Concepts
Overview¶
Understanding the core building blocks of observability helps you monitor, debug, and optimize your applications. The four key concepts work together to give you complete insight into your application's behavior: spans and traces show you what's happening and how long it takes, metrics reveal trends and performance over time, and logs capture specific events and details.
New to observability? Another great resource is the OpenTelemetry primer.
Concepts¶
Concept | Description |
---|---|
Span | Atomic unit of telemetry data |
Trace | Contains spans, tree structure shows parent/child relationships |
Metric | Values calculated using telemetry data |
Log | No duration, timestamped, emitted by services/loggers |
What is a Span?¶
A span is the building block of a trace. You might also think of spans as logs with extra functionality — a single row in our live view.
Info
Spans let you add context to your logs and measure code execution time. Multiple spans combine to form a trace, providing a complete picture of an operation's journey through your system.
What is a Trace?¶
A trace is a tree structure of spans which shows the path of any client request, LLM run, API call through your application.
Spans are ordered and nested, meaning you can think of this like a stack trace - it shows you the whole history of all services touched and all responses returned.
Info
Traces are not limited to a single service — they can be propagated to completely different and isolated services. For example, a single trace could contain http requests to both a Python API and a SQL database.
Example - File size counter¶
In this example:
- The outer span measures the time to count the total size of files in the current directory (
cwd
). - Inner spans measure the time to read each individual file.
- Finally, the total size is logged.
from pathlib import Path
import logfire
logfire.configure()
cwd = Path.cwd()
· · ·
What this exercise asks
a) In the text on observability concepts, how does the table describe a span?
b) Extend the text on observability concepts, picking up after its final line.

(Dataset excerpts)
· · ·
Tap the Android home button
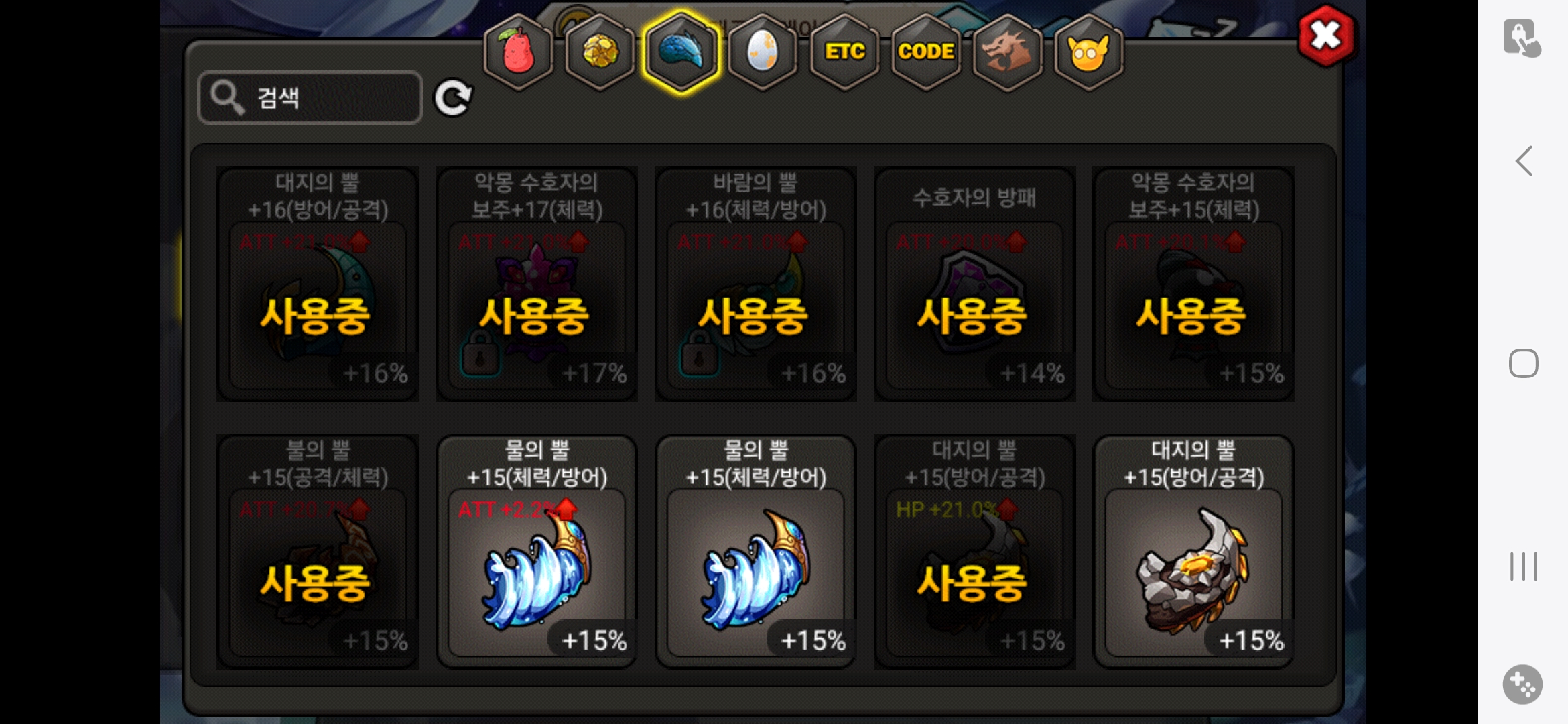Image resolution: width=1568 pixels, height=724 pixels. tap(1523, 363)
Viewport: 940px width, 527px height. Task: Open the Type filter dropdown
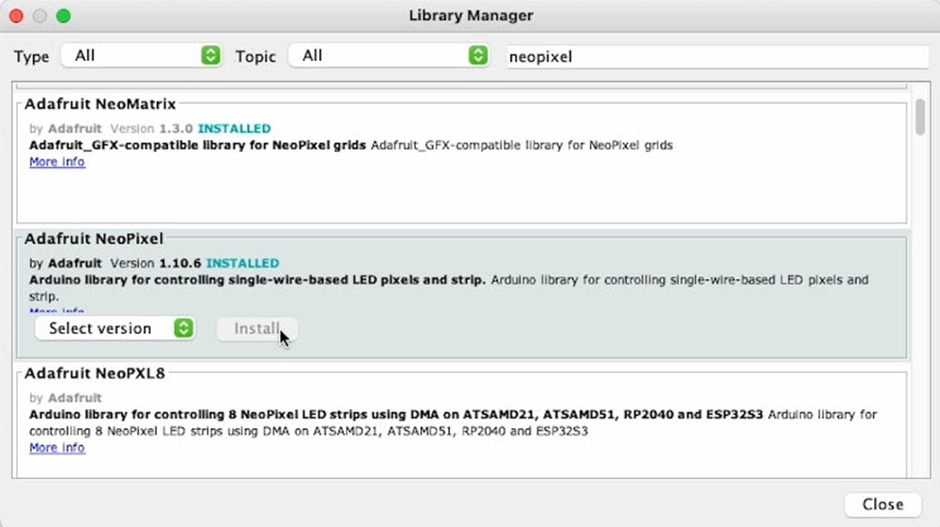click(x=141, y=56)
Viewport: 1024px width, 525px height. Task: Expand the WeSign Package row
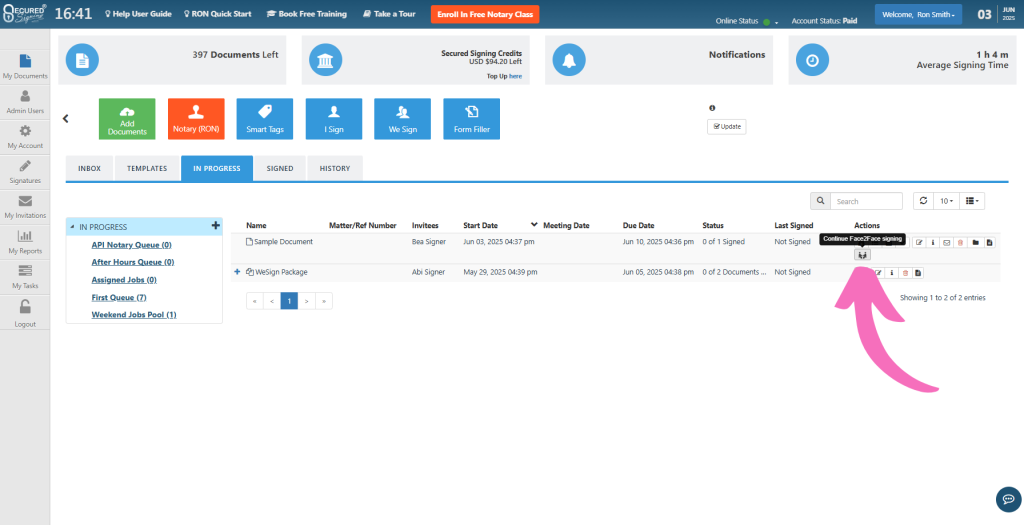coord(237,272)
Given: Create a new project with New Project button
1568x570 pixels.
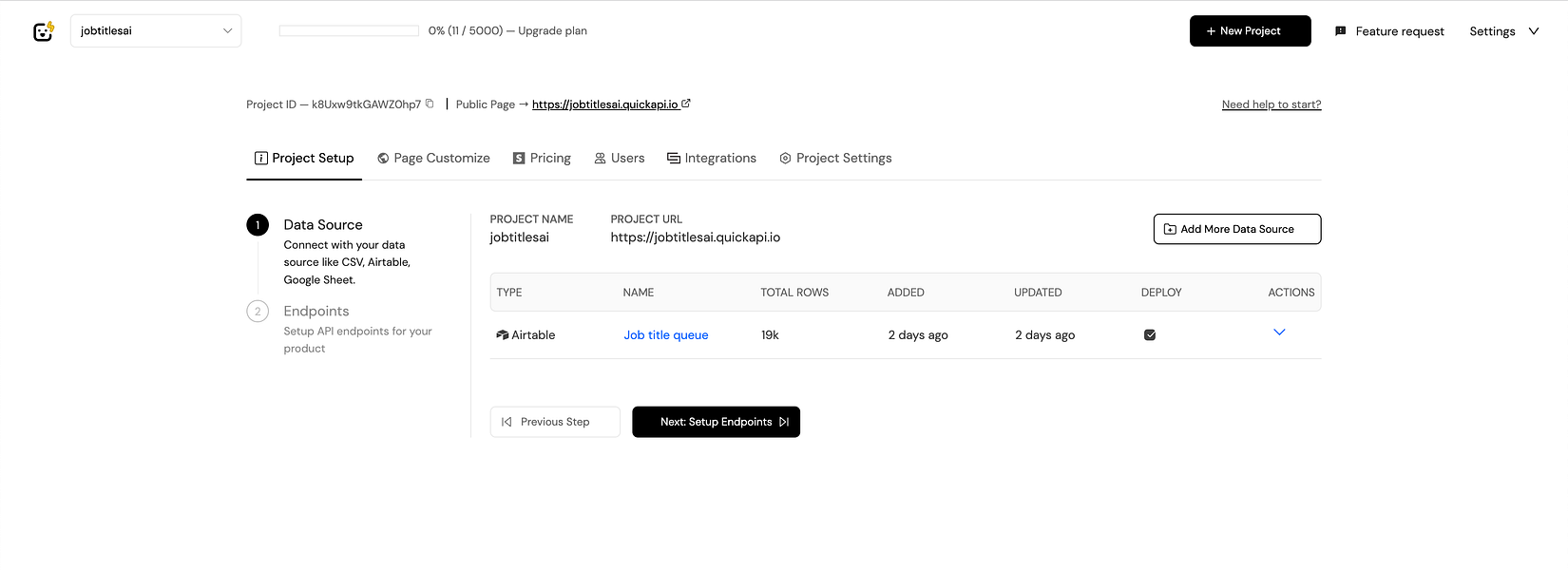Looking at the screenshot, I should coord(1250,31).
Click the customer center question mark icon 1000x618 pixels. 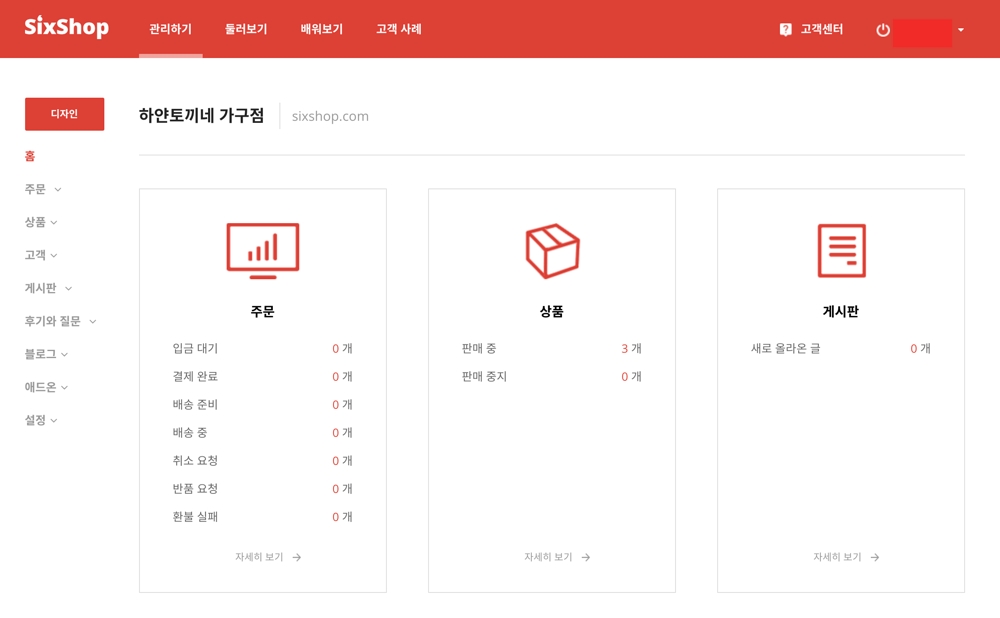click(786, 30)
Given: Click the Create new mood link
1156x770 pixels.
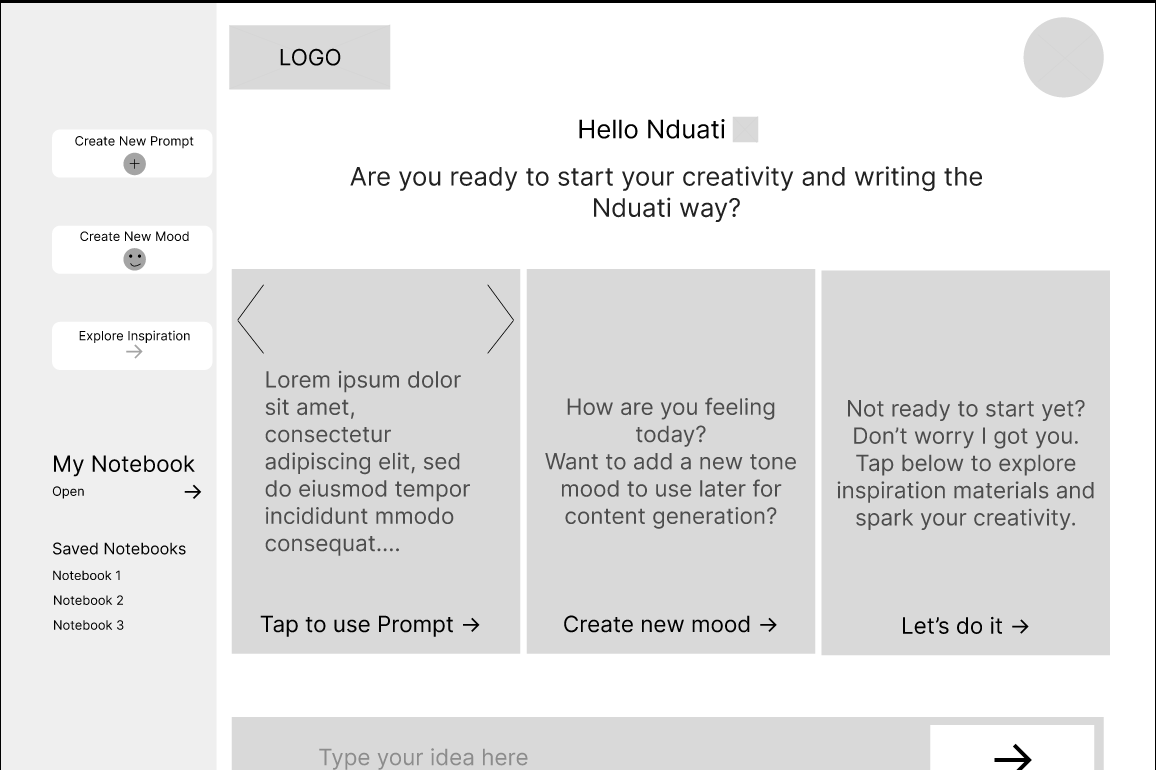Looking at the screenshot, I should [x=670, y=625].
· · ·
Numbered answers
a) As the atomic unit of telemetry data.

b)
total_size = 0
with logfire.span('counting size of {cwd=}', cwd=cwd):
for path in cwd.iterdir():
if path.is_file():
with logfire.span('reading {path}', path=path.relative_to(cwd)):
total_size += len(path.read_bytes())
logfire.info('total size of {cwd} is {size} bytes', cwd=cwd, size=total_size)
Example - Happy Birthday¶
In this example:
- The outer span sets the topic — the user's birthday
- The user input is captured in the terminal
dob
(date of birth) is displayed in the span- Logfire calculates the age from the
dob
and displays age in the debug message
from datetime import date
import logfire
logfire.configure()
with logfire.span('Asking the user for their {question}', question='birthday'): # (1)!
user_input = input('When were you born [YYYY-mm-dd]? ')
dob = date.fromisoformat(user_input) # (2)!
logfire.debug('{dob=} {age=!r}', dob=dob, age=date.today() - dob) # (3)!
- Spans allow you to nest other Logfire calls, and also to measure how long code takes to run. They are the fundamental building block of traces!
- Attempt to extract a date from the user input. If any exception is raised, the outer span will include the details of the exception.
- This will log for example
dob=2000-01-01 age=datetime.timedelta(days=8838)
withdebug
level.
By instrumenting your code with traces and spans, you can see how long operations take, identify bottlenecks, and get a high-level view of request flows in your system — all invaluable for maintaining the performance and reliability of your applications.
What is a Metric?¶
A metric a calculated value measuring your application through time.
- Metrics are collected at regular intervals—such as request latency, CPU load, or queue length
- Metrics are aggregated over time
- Metrics make it easy to chart long‑term trends, establish Service‑Level Objectives (SLOs), and trigger alerts when your system drifts outside acceptable thresholds
Alongside logs and traces, metrics complete the "three pillars" of observability, giving you a continuous, low‑overhead signal about the overall health and performance of your services.
Info
Good news: Logfire's integrations automatically set up many common metrics for you out of the box.
You can also explore our standard dashboards which provide pre-built visualizations for Web Server Metrics, Basic System Metrics (Logfire) and Basic System Metrics (OpenTelemetry).
Example - Duration of HTTP requests¶
import time
import logfire
logfire.configure()
# Create the histogram metric once at import time
request_duration = logfire.metric_histogram(
'request_duration',
unit='ms', # milliseconds
description='Duration of HTTP requests',
)
def handle_request():
start = time.perf_counter()
# … handle the request …
duration_ms = (time.perf_counter() - start) * 1000
# Record the observed latency
request_duration.record(duration_ms)
Each call to request_duration.record()
adds a sample to the histogram. On the backend you can visualise
p50/p95 latency, set SLOs, and trigger alerts whenever performance degrades. For more metrics examples
see the adding metrics guide.
What is a Log?¶
Logs record something which happened in your application. Importantly, they do not have a duration, compared to spans and traces.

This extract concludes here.